Another example of a push-button switch utilizing a resilient spring member both as the contacting element as well as the biasing means for button returning means is illustrated in U.S. Pat. No. 3,842,230.
SUMMARY OF THE INVENTIONThe invention has, among its objects, the production of a push-button switch which is particularly favorable ergonomically for the operator, and which utilizes a minimum of individual parts, enabling the switch to be manufactured with a low fabrication outlay.
This object is achieved by the use of a helical spring constructed with two sections, the first of which is designed in known manner and functions as a compression spring for the return of the actuating member of the key from the working position into the rest or idle position. The cooperable counter contact is disposed in the range of travel of the second section of the spring which extends beyond the first section.

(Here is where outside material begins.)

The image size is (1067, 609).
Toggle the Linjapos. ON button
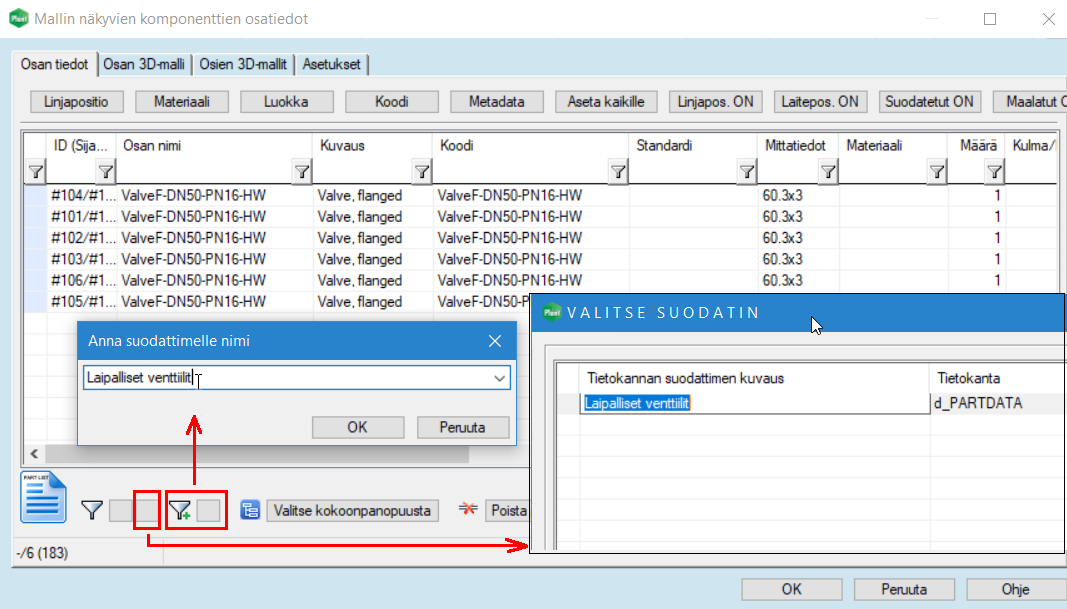(x=715, y=102)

A push-button switch constructed in accordance with the present invention is particularly small in its spatial dimensions and, in particular, enables the production of a switch structure in which the key height may be relatively small. The low key height is of particular importance for ergonomic reasons as the posture achieved upon key actuation is of less strain to the operator. This feature is particularly noticeable when the operator must operate input keyboards that are provided with key levels at different heights. The utilization of the invention enables the production of a push-button key structure in which it is possible to achieve a reduction in height of more than one-half of that of keys employed in practical operation prior to the invention. Irrespective of its small height, such a push-button key is very efficient and in particular is functionally stable, and at the same time may be very favorably manufactured costwise.

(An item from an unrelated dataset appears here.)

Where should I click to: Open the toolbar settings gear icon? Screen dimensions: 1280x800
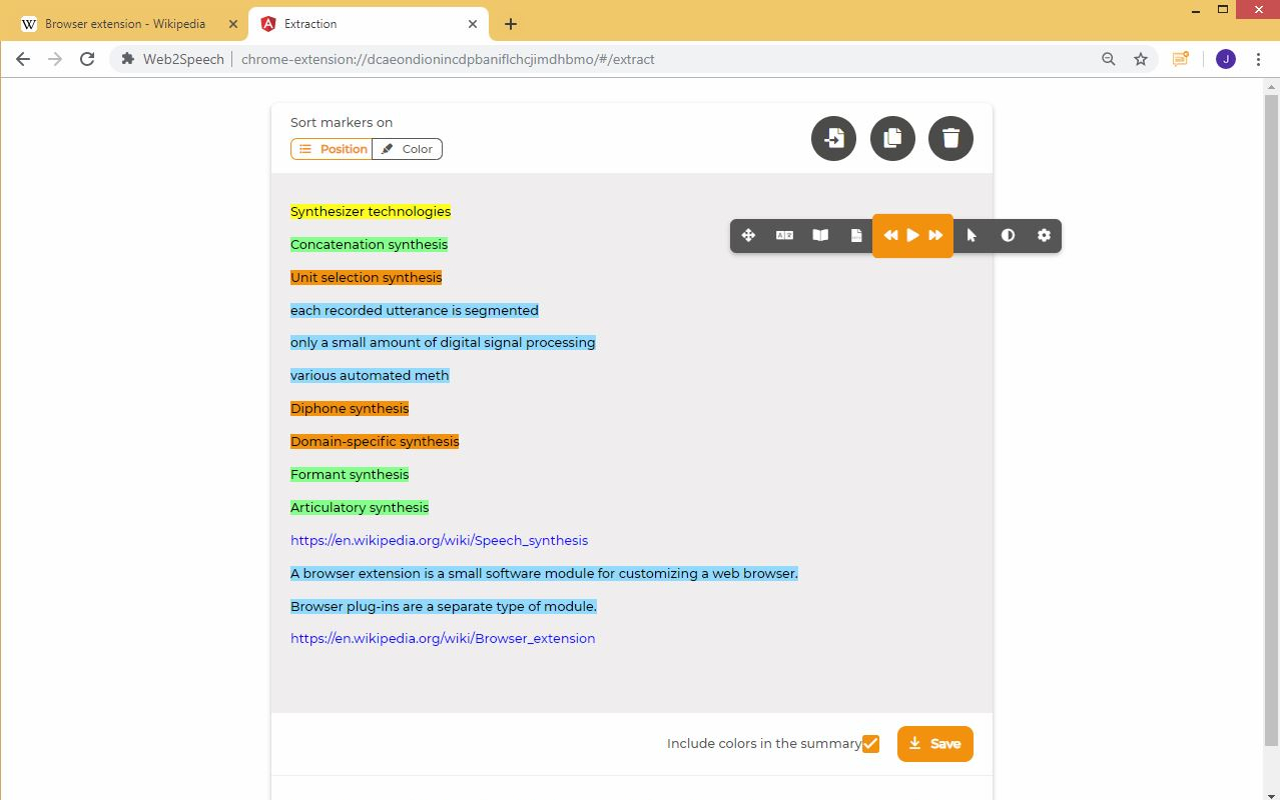click(1043, 235)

In addition, such push-button switch involves only a few individual parts which can be assembled in a simple manner, rendering manufacturing assembly possible in an automatic processing machine. The mechanical contacting is particularly stable and a low contact resistance exists between the closed contact elements. Further, the employment of the helical return spring achieves a uniform pressure characteristic upon actuation of the key. In an advantageous development of a push-button key, in accordance with the invention, the second section of the spring seats upon a surface of the actuating element disposed at the opposite side of the portion forming the seating surface upon which the first section of the spring is seated. This has the advantage that upon actuation of the push-button key, contact chatter or a dragging contact are avoided.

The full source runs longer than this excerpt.